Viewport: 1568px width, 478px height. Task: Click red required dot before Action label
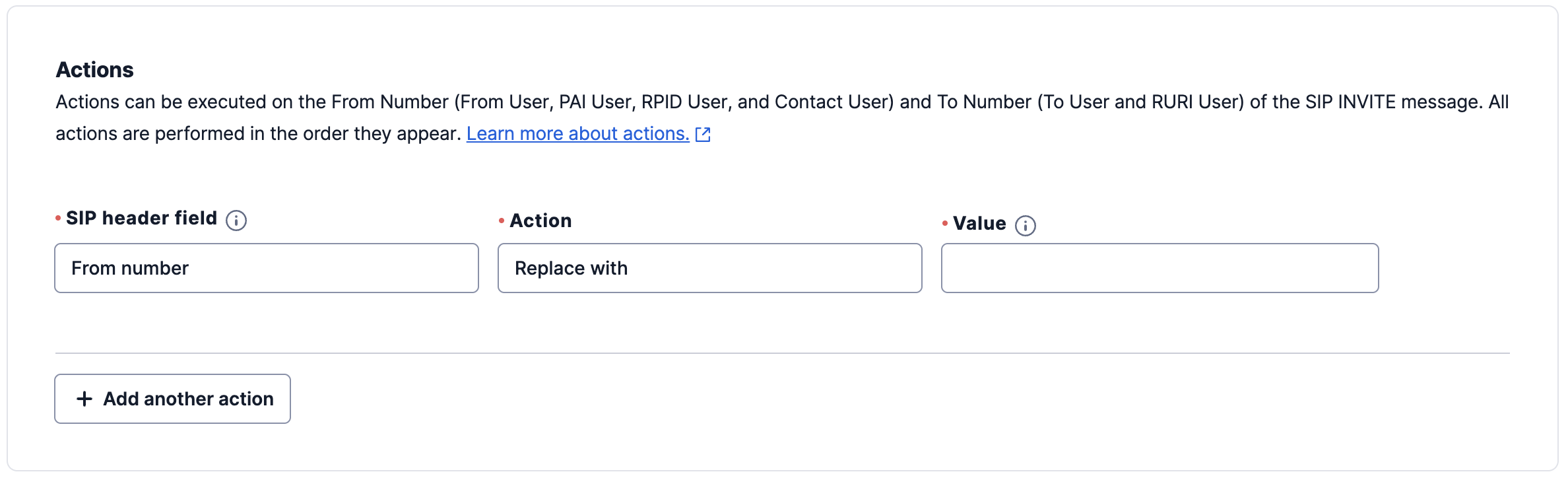coord(502,221)
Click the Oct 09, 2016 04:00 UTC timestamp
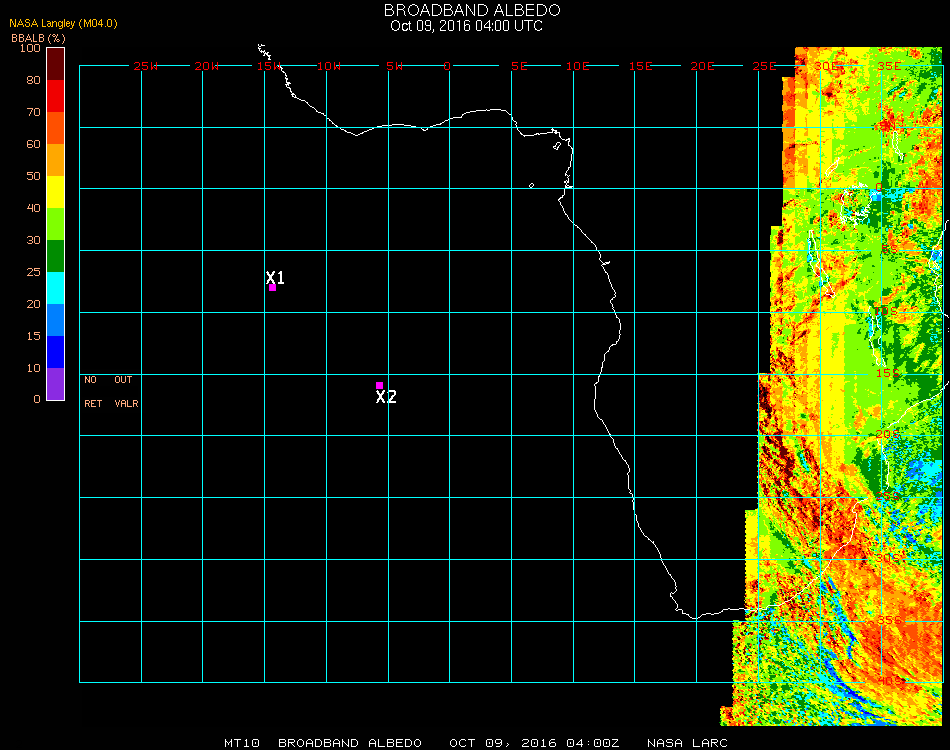Viewport: 950px width, 750px height. [x=466, y=26]
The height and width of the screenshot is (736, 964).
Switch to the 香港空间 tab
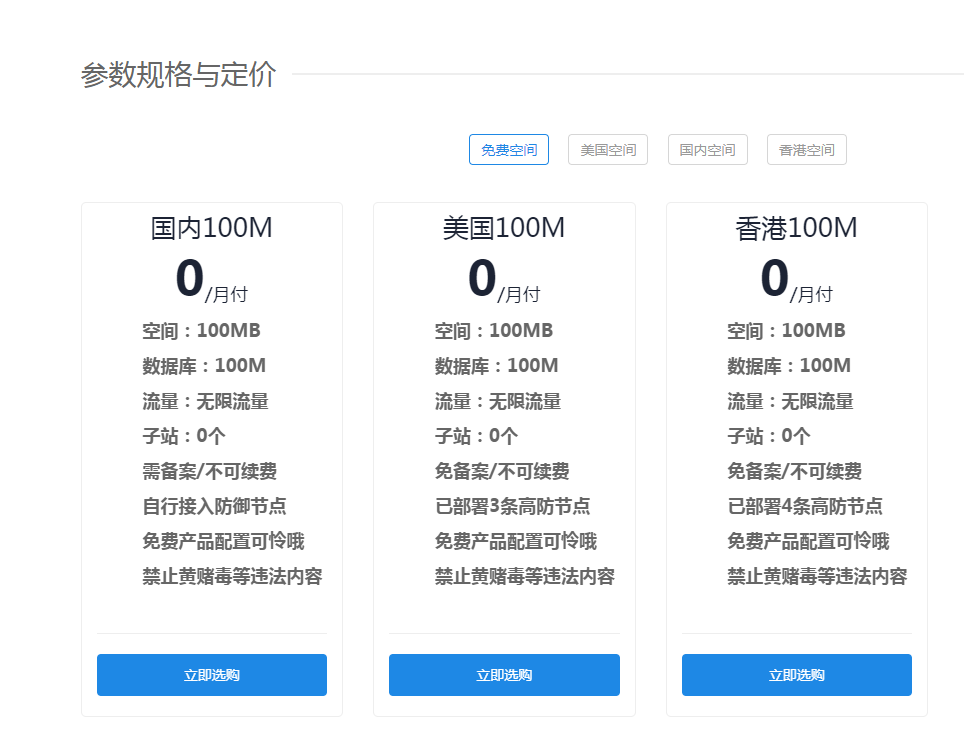(806, 149)
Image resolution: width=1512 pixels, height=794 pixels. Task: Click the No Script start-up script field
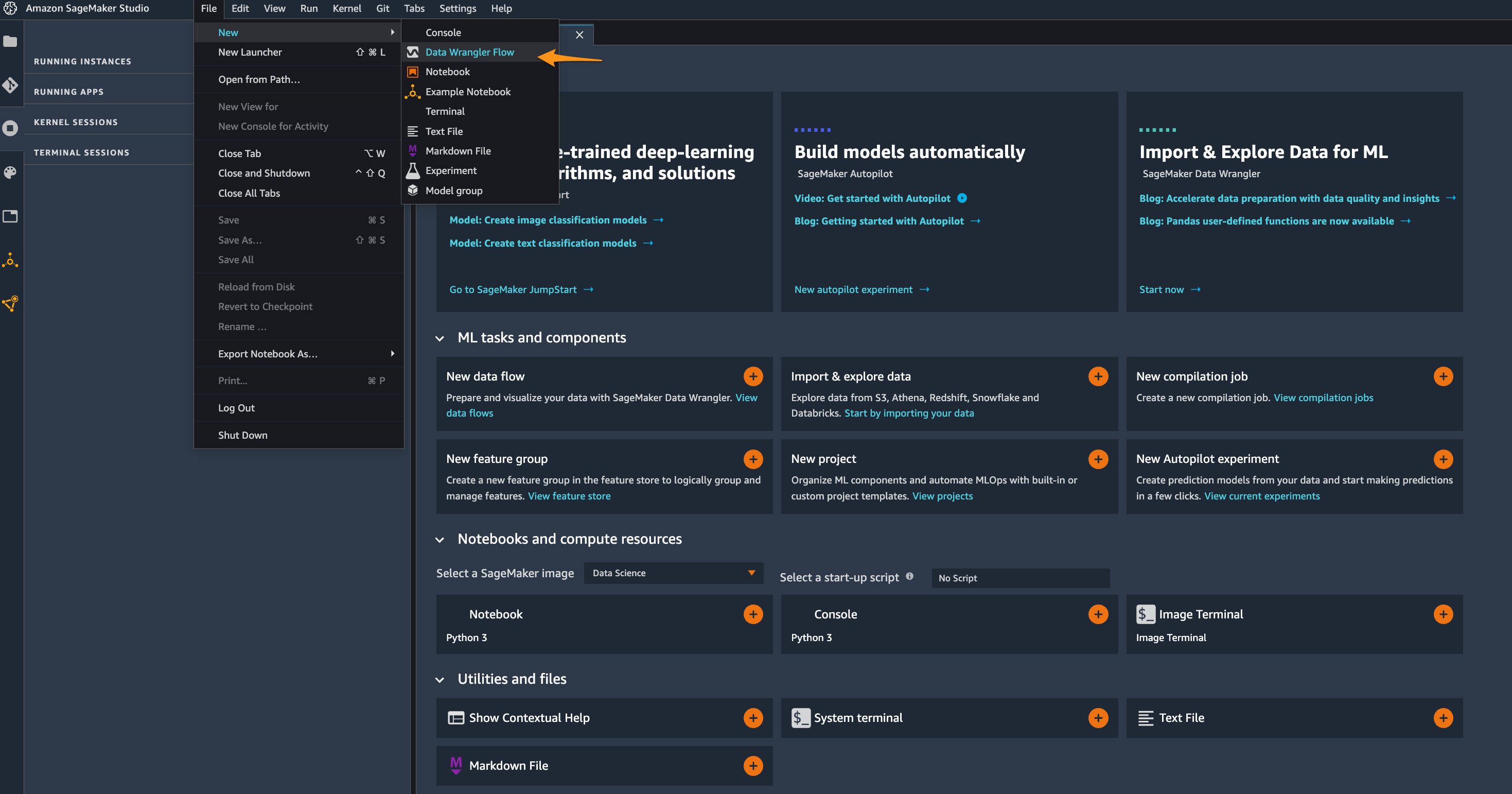(x=1020, y=578)
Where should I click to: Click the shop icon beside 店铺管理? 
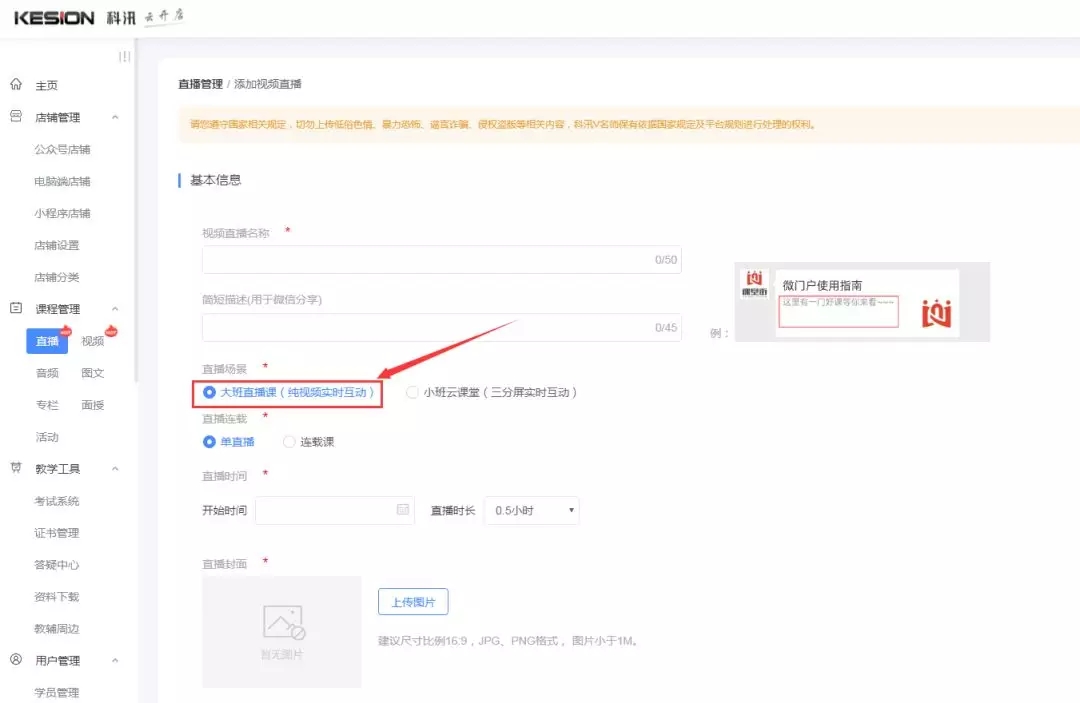[x=15, y=117]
= = =
=== Aim of the task ===
Write out each line of the listing above as a JSON list of strings, one string per line, skipping blank lines and leaving the pictures out.

=== Expected answer ===
[
  "Viewport: 1568px width, 478px height. Task: Click red required dot before Action label",
  "coord(502,221)",
  "Click the Oct 09, 2016 04:00 UTC timestamp",
  "Viewport: 950px width, 750px height. [x=466, y=26]",
  "The height and width of the screenshot is (736, 964).",
  "Switch to the 香港空间 tab",
  "(806, 149)",
  "Image resolution: width=1512 pixels, height=794 pixels. Task: Click the No Script start-up script field",
  "(x=1020, y=578)",
  "Where should I click to: Click the shop icon beside 店铺管理? ",
  "[x=15, y=117]"
]